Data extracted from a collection
════════
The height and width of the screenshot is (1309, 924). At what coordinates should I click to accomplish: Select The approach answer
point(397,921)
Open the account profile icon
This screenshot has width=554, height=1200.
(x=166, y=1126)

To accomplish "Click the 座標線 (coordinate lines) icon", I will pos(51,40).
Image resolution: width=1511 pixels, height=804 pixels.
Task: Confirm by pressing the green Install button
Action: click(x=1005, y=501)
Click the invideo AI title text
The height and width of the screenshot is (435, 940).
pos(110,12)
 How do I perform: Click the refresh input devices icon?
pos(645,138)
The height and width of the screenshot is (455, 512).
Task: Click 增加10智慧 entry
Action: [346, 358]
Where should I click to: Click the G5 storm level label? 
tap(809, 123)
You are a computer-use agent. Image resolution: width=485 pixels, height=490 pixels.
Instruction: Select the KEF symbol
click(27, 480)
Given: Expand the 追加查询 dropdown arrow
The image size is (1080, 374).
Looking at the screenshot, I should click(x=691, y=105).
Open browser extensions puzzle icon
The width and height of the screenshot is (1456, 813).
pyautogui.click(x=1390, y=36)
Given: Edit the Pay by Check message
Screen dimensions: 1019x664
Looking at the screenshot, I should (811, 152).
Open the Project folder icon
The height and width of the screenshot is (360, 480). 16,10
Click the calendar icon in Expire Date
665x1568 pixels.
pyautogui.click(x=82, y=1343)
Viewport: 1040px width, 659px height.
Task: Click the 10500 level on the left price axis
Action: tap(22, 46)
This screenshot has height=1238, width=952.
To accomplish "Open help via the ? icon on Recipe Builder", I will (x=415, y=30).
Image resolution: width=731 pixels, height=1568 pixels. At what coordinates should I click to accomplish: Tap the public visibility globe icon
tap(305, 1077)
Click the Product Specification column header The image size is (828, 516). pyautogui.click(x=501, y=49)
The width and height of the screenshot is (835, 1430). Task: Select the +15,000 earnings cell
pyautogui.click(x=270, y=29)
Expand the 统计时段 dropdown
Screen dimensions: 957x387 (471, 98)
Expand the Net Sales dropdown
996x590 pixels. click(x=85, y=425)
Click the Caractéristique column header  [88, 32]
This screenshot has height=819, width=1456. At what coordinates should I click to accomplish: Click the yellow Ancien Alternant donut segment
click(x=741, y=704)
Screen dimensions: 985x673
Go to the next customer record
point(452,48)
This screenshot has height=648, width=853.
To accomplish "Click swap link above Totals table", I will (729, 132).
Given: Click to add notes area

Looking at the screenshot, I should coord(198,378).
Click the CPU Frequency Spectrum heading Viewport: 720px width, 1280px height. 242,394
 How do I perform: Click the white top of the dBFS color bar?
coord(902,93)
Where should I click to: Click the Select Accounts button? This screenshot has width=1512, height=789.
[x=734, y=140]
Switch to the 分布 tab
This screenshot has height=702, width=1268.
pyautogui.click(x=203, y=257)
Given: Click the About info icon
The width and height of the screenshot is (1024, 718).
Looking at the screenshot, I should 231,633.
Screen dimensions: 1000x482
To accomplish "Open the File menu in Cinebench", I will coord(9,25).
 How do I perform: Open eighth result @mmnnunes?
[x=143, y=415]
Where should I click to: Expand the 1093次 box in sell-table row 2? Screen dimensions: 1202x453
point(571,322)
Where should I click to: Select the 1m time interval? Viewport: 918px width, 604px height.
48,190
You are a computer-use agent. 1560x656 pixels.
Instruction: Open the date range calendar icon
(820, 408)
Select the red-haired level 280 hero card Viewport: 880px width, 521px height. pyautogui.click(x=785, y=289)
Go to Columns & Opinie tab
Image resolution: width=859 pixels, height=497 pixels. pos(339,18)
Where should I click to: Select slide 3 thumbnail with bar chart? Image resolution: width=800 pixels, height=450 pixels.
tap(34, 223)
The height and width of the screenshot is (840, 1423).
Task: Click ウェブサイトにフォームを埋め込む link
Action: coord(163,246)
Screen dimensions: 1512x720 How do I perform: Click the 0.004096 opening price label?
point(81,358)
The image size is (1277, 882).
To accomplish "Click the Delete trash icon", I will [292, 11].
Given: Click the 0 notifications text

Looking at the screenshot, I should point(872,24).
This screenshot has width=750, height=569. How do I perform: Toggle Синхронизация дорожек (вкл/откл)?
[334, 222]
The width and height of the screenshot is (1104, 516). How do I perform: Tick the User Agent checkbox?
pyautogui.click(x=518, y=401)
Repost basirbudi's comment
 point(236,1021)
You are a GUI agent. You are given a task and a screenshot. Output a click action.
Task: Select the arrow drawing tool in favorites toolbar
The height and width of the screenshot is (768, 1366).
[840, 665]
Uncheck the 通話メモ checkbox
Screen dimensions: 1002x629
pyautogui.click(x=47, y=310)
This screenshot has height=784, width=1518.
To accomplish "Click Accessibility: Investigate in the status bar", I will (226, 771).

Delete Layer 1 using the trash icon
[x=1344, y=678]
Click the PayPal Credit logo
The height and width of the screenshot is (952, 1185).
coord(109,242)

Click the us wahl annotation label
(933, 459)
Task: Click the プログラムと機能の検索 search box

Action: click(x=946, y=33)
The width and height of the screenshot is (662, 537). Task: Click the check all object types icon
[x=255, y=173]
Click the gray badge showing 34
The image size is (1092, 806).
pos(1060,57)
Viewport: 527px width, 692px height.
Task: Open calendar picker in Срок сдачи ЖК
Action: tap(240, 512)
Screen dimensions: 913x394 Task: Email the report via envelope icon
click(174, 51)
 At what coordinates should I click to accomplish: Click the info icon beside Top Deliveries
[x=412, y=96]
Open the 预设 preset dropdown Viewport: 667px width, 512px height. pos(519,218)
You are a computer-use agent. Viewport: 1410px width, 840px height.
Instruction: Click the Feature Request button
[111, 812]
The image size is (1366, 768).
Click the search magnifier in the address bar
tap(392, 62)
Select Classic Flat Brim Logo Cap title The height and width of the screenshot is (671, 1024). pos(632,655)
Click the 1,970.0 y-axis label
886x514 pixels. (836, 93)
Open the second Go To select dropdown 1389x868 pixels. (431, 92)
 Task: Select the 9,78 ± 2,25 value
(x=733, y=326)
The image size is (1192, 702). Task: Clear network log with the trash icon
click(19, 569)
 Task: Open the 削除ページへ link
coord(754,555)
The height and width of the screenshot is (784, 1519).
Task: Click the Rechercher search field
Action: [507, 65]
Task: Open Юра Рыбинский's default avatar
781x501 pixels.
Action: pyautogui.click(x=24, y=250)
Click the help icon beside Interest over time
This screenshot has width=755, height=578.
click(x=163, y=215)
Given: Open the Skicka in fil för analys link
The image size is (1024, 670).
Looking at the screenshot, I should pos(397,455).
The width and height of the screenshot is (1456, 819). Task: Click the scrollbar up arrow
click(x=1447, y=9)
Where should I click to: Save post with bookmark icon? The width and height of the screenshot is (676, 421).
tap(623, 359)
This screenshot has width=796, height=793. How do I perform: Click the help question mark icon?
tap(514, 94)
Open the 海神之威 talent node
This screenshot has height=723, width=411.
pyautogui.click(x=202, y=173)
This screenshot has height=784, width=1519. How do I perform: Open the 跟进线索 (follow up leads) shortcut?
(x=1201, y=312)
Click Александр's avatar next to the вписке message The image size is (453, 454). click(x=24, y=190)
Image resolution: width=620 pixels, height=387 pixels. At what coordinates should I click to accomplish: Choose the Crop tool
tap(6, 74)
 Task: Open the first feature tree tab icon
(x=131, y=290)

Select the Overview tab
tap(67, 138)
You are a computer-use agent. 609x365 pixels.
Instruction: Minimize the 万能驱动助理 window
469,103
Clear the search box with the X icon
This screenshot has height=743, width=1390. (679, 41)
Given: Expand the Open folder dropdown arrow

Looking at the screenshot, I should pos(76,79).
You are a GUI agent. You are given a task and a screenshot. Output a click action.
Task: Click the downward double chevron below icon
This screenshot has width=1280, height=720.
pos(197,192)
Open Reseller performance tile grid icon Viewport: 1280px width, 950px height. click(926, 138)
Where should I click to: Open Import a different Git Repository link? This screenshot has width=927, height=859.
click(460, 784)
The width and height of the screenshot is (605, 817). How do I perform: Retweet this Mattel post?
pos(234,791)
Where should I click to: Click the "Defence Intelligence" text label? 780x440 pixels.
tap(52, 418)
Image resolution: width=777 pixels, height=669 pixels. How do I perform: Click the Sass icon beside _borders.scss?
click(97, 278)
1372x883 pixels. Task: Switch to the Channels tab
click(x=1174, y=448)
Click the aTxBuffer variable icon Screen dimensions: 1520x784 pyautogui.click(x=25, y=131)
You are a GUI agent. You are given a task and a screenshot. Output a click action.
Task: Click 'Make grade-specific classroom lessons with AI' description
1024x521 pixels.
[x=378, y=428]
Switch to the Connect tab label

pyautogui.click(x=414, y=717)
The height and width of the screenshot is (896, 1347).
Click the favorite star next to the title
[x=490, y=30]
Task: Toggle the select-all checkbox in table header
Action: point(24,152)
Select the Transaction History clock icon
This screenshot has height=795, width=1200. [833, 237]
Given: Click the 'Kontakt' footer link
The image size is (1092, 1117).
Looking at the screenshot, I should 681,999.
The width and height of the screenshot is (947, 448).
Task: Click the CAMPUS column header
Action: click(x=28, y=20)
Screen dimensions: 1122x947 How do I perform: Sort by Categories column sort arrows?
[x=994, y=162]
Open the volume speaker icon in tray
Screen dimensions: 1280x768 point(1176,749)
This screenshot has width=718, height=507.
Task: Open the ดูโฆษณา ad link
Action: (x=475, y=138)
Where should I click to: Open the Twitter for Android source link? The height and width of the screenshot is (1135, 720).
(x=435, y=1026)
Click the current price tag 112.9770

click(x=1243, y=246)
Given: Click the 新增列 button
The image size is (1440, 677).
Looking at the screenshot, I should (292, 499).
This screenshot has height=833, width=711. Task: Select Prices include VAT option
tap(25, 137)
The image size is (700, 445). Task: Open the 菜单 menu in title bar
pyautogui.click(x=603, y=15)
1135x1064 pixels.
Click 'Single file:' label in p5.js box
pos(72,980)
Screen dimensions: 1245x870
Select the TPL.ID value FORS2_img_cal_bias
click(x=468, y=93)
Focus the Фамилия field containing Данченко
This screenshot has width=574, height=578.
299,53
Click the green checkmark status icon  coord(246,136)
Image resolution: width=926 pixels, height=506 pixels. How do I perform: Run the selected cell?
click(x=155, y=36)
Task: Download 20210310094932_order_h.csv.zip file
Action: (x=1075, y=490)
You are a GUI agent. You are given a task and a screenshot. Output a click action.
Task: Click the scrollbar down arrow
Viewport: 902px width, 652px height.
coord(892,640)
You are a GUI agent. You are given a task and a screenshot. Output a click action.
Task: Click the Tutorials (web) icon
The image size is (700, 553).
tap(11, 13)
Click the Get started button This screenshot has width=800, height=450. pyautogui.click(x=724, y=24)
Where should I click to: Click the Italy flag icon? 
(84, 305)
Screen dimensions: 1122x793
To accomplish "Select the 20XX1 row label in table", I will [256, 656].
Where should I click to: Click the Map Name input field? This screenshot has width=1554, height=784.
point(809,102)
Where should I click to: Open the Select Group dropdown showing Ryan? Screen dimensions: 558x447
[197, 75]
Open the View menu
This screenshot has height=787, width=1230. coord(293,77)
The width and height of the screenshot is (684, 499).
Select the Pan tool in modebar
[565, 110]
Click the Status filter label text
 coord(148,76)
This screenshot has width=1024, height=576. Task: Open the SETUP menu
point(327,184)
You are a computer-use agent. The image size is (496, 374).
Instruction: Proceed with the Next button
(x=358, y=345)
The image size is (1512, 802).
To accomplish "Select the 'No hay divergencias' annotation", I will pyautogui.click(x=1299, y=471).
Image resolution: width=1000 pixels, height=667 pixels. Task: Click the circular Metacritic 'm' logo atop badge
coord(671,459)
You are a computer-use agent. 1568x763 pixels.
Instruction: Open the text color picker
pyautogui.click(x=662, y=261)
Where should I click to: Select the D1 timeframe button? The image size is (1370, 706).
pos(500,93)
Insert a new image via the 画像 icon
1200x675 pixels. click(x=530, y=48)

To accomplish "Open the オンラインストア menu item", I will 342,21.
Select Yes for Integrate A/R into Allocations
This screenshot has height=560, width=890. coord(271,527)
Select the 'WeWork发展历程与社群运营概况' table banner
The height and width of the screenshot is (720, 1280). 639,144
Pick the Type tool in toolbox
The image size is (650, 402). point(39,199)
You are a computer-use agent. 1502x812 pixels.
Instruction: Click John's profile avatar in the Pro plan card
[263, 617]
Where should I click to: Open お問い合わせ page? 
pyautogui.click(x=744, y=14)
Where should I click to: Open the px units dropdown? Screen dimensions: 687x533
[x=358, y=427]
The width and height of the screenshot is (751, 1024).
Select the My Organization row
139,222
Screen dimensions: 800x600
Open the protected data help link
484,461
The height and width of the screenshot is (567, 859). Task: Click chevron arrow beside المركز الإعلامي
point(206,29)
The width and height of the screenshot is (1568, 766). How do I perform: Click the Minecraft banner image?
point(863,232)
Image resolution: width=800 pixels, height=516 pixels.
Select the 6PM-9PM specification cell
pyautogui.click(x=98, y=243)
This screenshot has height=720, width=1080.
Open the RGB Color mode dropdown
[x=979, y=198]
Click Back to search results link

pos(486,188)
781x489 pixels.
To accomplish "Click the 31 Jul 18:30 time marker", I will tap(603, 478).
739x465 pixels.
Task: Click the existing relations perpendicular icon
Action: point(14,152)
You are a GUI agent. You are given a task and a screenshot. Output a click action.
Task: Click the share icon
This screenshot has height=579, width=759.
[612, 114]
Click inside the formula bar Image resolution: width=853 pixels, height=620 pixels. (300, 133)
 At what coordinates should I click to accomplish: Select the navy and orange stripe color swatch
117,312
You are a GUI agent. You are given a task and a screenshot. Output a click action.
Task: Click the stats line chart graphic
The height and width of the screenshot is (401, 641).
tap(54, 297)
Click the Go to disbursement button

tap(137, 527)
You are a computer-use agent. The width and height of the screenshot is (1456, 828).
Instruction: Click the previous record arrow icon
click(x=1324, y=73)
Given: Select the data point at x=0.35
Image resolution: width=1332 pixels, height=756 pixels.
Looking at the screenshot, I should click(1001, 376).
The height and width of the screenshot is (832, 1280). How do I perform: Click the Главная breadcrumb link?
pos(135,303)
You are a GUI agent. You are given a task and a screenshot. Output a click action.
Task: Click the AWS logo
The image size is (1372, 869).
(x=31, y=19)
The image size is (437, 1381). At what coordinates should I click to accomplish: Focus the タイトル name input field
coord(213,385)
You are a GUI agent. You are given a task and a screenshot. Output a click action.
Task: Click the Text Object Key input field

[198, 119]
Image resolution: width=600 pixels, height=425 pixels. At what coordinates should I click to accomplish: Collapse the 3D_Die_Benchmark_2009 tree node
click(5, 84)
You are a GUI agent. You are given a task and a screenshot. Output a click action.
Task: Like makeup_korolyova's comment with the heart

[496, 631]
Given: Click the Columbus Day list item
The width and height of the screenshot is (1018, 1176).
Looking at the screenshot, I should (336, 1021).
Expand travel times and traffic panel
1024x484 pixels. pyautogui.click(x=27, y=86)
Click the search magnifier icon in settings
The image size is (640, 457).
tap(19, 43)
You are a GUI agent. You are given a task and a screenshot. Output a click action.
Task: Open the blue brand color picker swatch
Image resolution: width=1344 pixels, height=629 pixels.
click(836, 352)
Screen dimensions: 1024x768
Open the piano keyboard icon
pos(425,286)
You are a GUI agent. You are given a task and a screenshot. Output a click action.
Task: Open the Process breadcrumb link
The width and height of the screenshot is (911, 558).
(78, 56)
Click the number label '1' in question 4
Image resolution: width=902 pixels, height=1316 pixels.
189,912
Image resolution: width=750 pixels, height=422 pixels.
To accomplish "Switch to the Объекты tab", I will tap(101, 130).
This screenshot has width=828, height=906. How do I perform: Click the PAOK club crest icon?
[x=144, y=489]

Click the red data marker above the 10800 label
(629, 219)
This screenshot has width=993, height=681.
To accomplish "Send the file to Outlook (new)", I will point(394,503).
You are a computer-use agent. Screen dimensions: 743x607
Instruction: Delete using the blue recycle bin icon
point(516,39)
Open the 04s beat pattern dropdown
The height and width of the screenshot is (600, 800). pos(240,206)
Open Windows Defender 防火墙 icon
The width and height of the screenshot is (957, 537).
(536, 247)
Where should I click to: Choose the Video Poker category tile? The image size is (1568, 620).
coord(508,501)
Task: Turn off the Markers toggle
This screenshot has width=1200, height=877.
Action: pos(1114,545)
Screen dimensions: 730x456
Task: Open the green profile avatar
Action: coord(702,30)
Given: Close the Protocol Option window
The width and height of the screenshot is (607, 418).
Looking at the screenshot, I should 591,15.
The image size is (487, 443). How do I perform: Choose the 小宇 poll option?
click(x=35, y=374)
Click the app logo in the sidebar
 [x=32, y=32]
════════
→ What you need to do:
Reproduce verbatim only the lines from the one holding "The width and height of the screenshot is (607, 418)." through the end of the records.

→ Worked solution:
The width and height of the screenshot is (607, 418).
Looking at the screenshot, I should 591,15.
The image size is (487, 443). How do I perform: Choose the 小宇 poll option?
click(x=35, y=374)
Click the app logo in the sidebar
 [x=32, y=32]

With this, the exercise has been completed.